> **Exercise**
Set down each line exactly, beginning with the one that contains "Daytime Emmy Award (277, 1306)" and continuing through the last line of the listing, and nothing else.

[Start of Attachment]

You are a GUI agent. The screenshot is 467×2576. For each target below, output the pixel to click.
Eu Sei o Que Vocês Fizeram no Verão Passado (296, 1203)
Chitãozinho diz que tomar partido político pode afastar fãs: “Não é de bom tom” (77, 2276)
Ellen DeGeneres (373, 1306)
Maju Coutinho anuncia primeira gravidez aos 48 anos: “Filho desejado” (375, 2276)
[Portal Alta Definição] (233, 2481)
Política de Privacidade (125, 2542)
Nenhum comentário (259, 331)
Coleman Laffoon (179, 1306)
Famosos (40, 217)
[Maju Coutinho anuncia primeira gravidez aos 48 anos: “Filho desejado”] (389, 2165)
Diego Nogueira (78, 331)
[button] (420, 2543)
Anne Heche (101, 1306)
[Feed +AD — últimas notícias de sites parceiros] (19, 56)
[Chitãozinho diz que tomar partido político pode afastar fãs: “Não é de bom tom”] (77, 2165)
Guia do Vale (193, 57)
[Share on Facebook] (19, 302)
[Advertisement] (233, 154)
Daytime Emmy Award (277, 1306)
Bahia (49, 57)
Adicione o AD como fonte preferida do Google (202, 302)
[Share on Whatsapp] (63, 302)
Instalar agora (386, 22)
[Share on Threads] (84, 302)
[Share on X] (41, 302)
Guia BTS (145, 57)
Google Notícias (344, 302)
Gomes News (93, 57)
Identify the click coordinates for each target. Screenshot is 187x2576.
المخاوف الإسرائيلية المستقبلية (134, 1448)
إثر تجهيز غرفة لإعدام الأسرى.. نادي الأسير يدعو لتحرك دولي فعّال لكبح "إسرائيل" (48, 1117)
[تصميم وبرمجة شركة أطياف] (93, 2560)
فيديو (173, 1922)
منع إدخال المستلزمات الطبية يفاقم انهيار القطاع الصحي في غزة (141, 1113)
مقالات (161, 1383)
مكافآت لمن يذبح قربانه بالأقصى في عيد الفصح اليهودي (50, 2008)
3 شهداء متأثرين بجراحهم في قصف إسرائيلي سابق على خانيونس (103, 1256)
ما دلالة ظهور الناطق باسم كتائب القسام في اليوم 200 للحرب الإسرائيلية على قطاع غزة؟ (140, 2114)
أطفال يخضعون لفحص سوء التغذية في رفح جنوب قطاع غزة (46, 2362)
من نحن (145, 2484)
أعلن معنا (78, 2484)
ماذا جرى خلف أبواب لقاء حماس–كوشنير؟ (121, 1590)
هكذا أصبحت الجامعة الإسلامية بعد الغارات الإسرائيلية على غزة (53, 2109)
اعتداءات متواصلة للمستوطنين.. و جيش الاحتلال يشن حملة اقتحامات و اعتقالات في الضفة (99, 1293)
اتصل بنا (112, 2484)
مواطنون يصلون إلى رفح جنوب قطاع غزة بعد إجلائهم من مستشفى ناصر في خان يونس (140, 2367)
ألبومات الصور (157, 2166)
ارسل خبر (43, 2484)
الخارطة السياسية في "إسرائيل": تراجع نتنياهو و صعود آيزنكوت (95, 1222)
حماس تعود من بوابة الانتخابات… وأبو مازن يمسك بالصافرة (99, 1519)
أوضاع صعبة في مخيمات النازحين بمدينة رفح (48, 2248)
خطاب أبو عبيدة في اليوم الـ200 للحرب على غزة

[End of Attachment]

> **Problem solution**
Daytime Emmy Award (277, 1306)
Bahia (49, 57)
Adicione o AD como fonte preferida do Google (202, 302)
[Share on Whatsapp] (63, 302)
Instalar agora (386, 22)
[Share on Threads] (84, 302)
[Share on X] (41, 302)
Guia BTS (145, 57)
Google Notícias (344, 302)
Gomes News (93, 57)
Identify the click coordinates for each target. Screenshot is 187x2576.
المخاوف الإسرائيلية المستقبلية (134, 1448)
إثر تجهيز غرفة لإعدام الأسرى.. نادي الأسير يدعو لتحرك دولي فعّال لكبح "إسرائيل" (48, 1117)
[تصميم وبرمجة شركة أطياف] (93, 2560)
فيديو (173, 1922)
منع إدخال المستلزمات الطبية يفاقم انهيار القطاع الصحي في غزة (141, 1113)
مقالات (161, 1383)
مكافآت لمن يذبح قربانه بالأقصى في عيد الفصح اليهودي (50, 2008)
3 شهداء متأثرين بجراحهم في قصف إسرائيلي سابق على خانيونس (103, 1256)
ما دلالة ظهور الناطق باسم كتائب القسام في اليوم 200 للحرب الإسرائيلية على قطاع غزة؟ (140, 2114)
أطفال يخضعون لفحص سوء التغذية في رفح جنوب قطاع غزة (46, 2362)
من نحن (145, 2484)
أعلن معنا (78, 2484)
ماذا جرى خلف أبواب لقاء حماس–كوشنير؟ (121, 1590)
هكذا أصبحت الجامعة الإسلامية بعد الغارات الإسرائيلية على غزة (53, 2109)
اعتداءات متواصلة للمستوطنين.. و جيش الاحتلال يشن حملة اقتحامات و اعتقالات في الضفة (99, 1293)
اتصل بنا (112, 2484)
مواطنون يصلون إلى رفح جنوب قطاع غزة بعد إجلائهم من مستشفى ناصر في خان يونس (140, 2367)
ألبومات الصور (157, 2166)
ارسل خبر (43, 2484)
الخارطة السياسية في "إسرائيل": تراجع نتنياهو و صعود آيزنكوت (95, 1222)
حماس تعود من بوابة الانتخابات… وأبو مازن يمسك بالصافرة (99, 1519)
أوضاع صعبة في مخيمات النازحين بمدينة رفح (48, 2248)
خطاب أبو عبيدة في اليوم الـ200 للحرب على غزة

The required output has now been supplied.